Introduction
システム開発を外注するのか自社内で内製化するのか、悩んでいる方も多いでしょう。どちらを選ぶべきかを決めるためには、それぞれのメリットやデメリットを比較して決める必要があります。
システム開発を外注することで、開発会社に蓄積されたノウハウや知見を活かした開発が可能です。しかしその一方で、社内にノウハウが蓄積されない、情報漏えいのリスクがあるなどのデメリットもあります。このようなメリット、デメリットを比較して、自社の状況やニーズにあった方法を選ぶことが大事です。
この記事では、システム開発を外注する場合のメリットとデメリット、また、開発会社の選び方や費用相場について解説します。
目次
システム開発を外注するメリット

まずは、システム開発を外注することで得られるメリットとは何かをご説明します。
専門スキルと最新知見を活用できる
システム開発会社に外注するもっとも大きなメリットは、開発会社がもつ専門スキルや最新の知見を活用できるということです。
開発会社には、さまざまなシステム開発を手がけた経験があり、専門的なIT知識をもつエンジニアなどの専門家が在籍しています。そのため自社内に専門知識をもつ専門家がいなくても、開発会社に開発を外注することで専門的な知識や技術を活用した品質の高いシステムを開発できます。
システム開発に必要なリソースを必要時に確保できる
システム開発には、ある程度の工数が必要になります。社内でシステム開発を担当できるエンジニアの数には限りがあるため、開発プロジェクトが立ち上がった際に、必要な人員を社内だけで確保することが難しい場合があります。システム開発を外注することで、開発に必要なリソースを柔軟に確保することが可能です。
希望のスケジュールで開発ができる
開発経験が豊富な開発会社にはプロジェクトマネジメントの専門家も多数在籍しており、開発を効率よく進めるノウハウをもっています。発注側と取り決めたスケジュールにあわせて納品管理を徹底することで、スケジュールどおりに開発を進めてくれます。

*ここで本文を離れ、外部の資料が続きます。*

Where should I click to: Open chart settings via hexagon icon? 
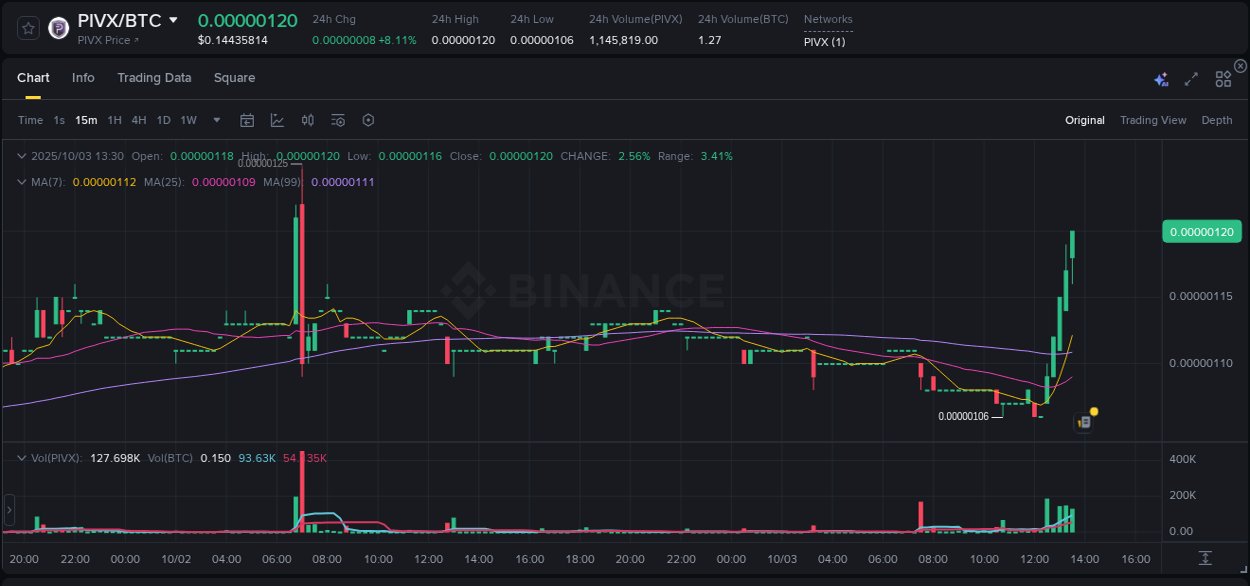click(368, 120)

ただし、希望通りのスケジュールで開発を進めるためには、発注側が要件を具体的に提示する、無理のない開発スケジュールを開発会社側と綿密にすり合わせたうえで組むというのが大前提になります。また、適宜コミュニケーションをとる、スケジュールに予実差が生じた際に開発会社に任せっきりにするのではなく発注側も協力する姿勢をとるなどの対応も必要です。
初期コストが削減できる
専門スキルをもつエンジニアを育成、または採用するためには多大なコストがかかります。また、開発のためのサーバーやネットワーク設備、ソフトウェアやツールなどの設備投資も必要です。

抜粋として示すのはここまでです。